**REQUIRED WORK:**
Restate the records word for word, omitting nothing.

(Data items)
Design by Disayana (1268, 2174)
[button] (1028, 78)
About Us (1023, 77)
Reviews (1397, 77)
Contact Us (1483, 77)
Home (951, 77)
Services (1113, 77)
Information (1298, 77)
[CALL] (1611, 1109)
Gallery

**OUTPUT OF THE TASK:**
Design by Disayana (1268, 2174)
[button] (1028, 78)
About Us (1023, 77)
Reviews (1397, 77)
Contact Us (1483, 77)
Home (951, 77)
Services (1113, 77)
Information (1298, 77)
[CALL] (1611, 1109)
Gallery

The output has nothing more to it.